December 5th, 20190 0

This post is part of the Q# Advent Calendar 2019. Check out the calendar for more great posts!

Let me continue the topic of teaching and learning quantum computing that I touched upon yesterday and share with you the project done by my summer intern Artem Astapchuk – a set of tutorials that introduce the most basic concepts used in quantum computing.

How easy is the easiest kata?

The Quantum Katas start with the BasicGates kata – a set of exercises that ask the learner to identify the quantum gate that will perform the described transformation of a qubit state. It seems like a very easy thing to do – how hard can it be to look up a list of quantum gates and match one of them to the task?

Turns out, it is pretty hard for somebody who sees the quantum computing notation for the first time. Even the easiest task that asks to apply the Pauli X gate relies on a lot of implied knowledge. What is a qubit and its state? What are these weird symbols around 0 and 1? What kind of tools do you use to change the state of the qubit? And how do you express all this in Q#?

Let’s fix this!

Historically the Katas sent the learner to find an external source for learning the basic concepts and notations used in quantum computing. However, eventually it started to make more sense to create a set of tutorials that would teach the learner everything they need to start solving the first katas in one place and using one style.

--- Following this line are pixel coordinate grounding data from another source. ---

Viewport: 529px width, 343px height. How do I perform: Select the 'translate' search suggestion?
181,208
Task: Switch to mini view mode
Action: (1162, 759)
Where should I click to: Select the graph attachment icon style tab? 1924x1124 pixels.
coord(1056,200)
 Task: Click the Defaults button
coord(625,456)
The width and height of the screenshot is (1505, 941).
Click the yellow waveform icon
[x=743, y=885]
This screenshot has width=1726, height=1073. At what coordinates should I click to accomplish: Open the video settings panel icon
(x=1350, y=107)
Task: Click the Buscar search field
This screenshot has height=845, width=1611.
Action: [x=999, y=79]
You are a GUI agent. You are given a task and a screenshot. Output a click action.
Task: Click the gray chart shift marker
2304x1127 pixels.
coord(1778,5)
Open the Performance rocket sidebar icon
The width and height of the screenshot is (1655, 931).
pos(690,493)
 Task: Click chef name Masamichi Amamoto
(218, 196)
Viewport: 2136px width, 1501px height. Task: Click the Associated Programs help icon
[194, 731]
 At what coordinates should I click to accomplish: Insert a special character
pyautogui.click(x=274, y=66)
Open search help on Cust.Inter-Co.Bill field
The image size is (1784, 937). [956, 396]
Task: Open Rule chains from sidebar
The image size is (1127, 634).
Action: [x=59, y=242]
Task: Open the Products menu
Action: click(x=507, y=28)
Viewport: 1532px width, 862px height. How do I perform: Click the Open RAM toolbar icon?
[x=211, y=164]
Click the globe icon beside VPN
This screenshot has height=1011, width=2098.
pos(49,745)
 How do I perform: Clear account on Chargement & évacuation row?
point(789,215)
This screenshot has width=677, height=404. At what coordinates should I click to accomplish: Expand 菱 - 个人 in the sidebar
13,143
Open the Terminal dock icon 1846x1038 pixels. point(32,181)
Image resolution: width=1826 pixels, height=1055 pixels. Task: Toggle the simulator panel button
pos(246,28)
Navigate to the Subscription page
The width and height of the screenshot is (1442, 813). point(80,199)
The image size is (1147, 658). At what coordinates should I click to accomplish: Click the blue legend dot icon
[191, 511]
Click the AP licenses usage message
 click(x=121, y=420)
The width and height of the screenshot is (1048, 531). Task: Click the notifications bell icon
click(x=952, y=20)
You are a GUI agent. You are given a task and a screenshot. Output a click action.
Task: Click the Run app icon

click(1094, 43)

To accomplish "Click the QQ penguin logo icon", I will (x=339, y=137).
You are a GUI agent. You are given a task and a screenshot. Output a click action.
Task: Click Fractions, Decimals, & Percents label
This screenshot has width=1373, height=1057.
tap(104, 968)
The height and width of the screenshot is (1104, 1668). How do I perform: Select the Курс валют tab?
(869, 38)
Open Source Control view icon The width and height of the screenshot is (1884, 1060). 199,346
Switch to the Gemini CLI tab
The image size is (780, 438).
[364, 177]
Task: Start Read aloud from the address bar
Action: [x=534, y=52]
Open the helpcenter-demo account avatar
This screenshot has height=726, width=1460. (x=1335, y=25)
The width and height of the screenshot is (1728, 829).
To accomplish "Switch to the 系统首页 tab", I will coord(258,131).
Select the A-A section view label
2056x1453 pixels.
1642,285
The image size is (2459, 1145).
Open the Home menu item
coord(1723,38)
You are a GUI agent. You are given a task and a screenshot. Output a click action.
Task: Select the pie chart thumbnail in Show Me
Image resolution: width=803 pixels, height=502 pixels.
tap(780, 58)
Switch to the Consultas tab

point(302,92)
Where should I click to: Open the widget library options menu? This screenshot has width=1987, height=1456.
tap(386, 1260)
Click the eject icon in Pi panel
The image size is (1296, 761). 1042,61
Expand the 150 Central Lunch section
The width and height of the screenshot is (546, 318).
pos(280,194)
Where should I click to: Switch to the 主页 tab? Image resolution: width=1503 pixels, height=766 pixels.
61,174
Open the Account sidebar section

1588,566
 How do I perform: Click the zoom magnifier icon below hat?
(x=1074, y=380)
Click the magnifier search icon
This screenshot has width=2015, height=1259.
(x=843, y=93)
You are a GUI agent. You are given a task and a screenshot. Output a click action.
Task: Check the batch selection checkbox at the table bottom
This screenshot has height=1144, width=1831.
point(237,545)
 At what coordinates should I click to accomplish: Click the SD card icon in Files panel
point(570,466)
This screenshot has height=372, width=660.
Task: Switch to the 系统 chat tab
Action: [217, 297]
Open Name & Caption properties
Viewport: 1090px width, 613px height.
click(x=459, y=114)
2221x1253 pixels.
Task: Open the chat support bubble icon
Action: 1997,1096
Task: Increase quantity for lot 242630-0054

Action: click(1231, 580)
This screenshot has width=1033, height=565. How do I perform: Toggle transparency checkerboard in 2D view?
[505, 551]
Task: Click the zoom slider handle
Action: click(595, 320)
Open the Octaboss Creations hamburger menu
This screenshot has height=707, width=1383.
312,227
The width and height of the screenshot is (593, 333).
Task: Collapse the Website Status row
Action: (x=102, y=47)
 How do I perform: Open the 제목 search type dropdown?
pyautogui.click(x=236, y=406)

Well, here they are! Two tutorials that cover the math necessary for working with quantum computing – complex arithmetic and linear algebra – are written in Python, and the four that introduce the quantum computing concepts – qubits and superposition, multi-qubit systems and entanglement, and single- and multi-qubit gates – are implemented in Q#.

Learning graph for the new quantum computing tutorials

We tried to steer away from too much theory and to give just the definitions and the tools necessary for getting started (yes, qubit states are described using Hilbert spaces; no, you don’t need to know this to start learning). Instead, we focused on making the learning process as hands-on as possible, using demos and programming exercises to help learner internalize the new concepts and ideas by applying them to solving simple tasks.

For example, the definition of the imaginary unit i is immediately followed by a programming task that asks one to calculate the n-th power of i iⁿ; the introduction of the qubit states is followed by a demo that shows how to examine and interpret the qubit state in Q# using the DumpMachine function, and so on.